--- START ---
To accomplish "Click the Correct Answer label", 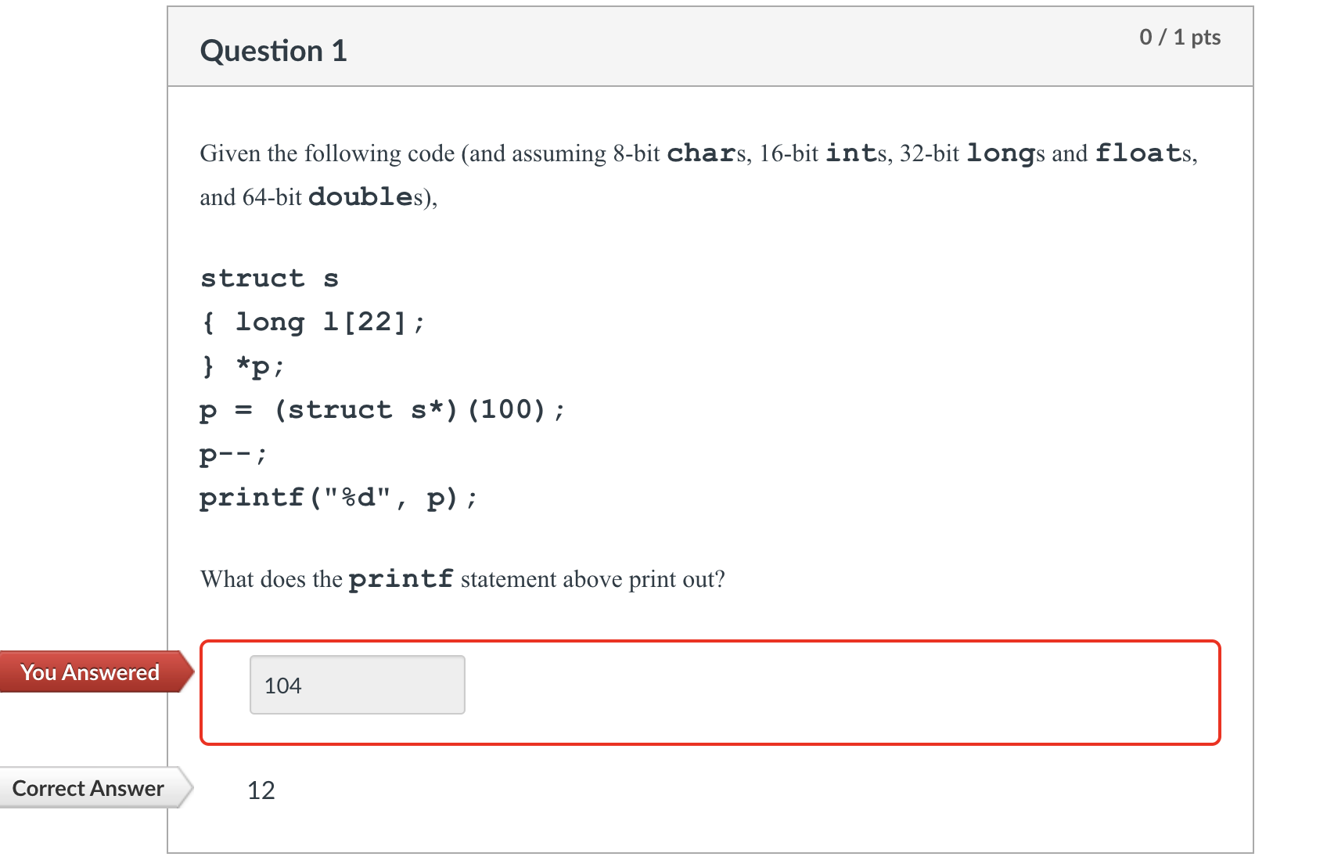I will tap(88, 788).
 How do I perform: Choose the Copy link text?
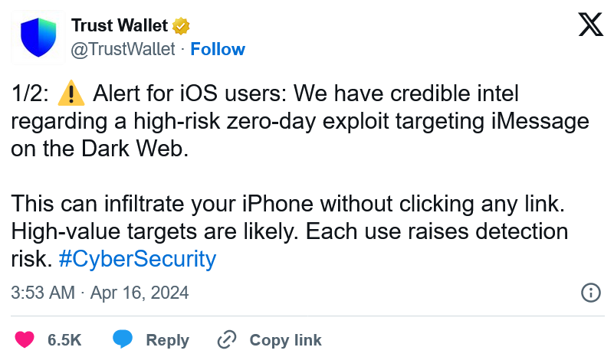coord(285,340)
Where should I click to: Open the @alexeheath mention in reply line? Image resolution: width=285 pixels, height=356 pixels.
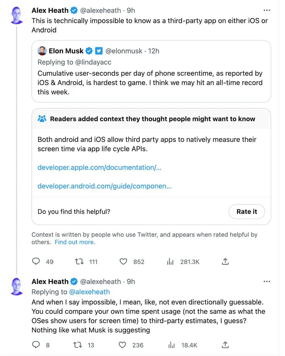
--- END ---
--- START ---
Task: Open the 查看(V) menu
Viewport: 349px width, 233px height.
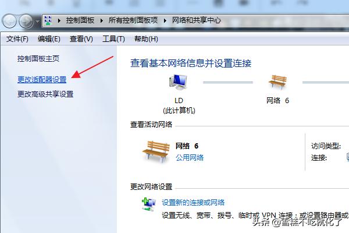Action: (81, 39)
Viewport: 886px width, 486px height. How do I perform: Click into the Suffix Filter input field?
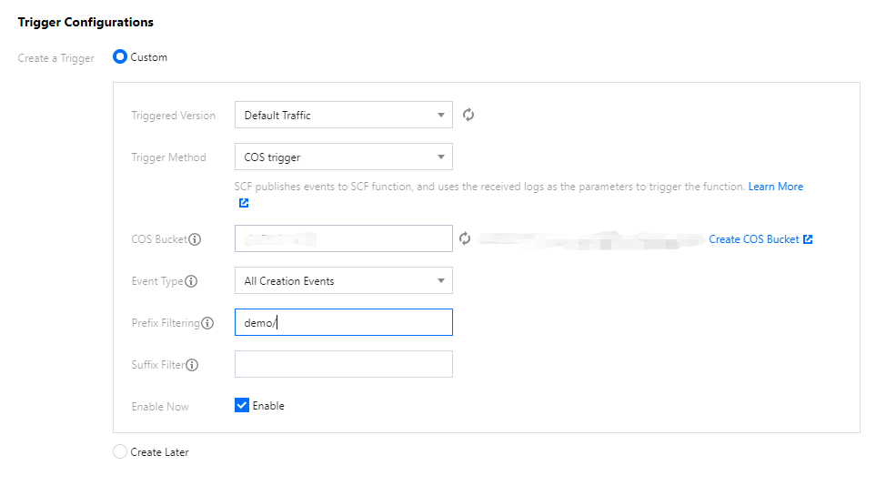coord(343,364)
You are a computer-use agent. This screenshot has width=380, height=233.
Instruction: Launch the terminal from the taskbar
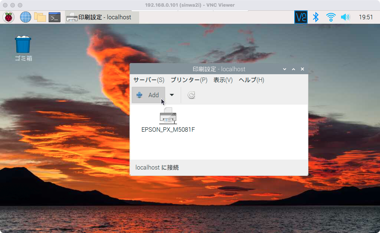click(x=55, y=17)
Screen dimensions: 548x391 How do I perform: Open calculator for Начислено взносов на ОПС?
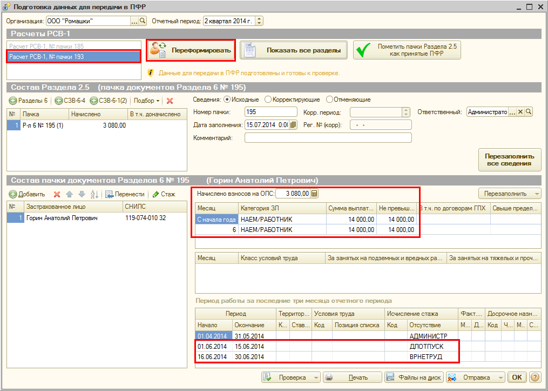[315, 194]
--- END ---
◆ EXERCISE AIM:
Using the listing above, repeat word for word each line from the one with "How do I perform: Choose the Copy link text?" down to the one with "Where should I", both included. Omit all pictures.

◆ WRITTEN SOLUTION:
 How do I perform: Choose the Copy link text?
coord(285,340)
Where should I click to: Open the @alexeheath mention in reply line? Image resolution: width=285 pixels, height=356 pixels.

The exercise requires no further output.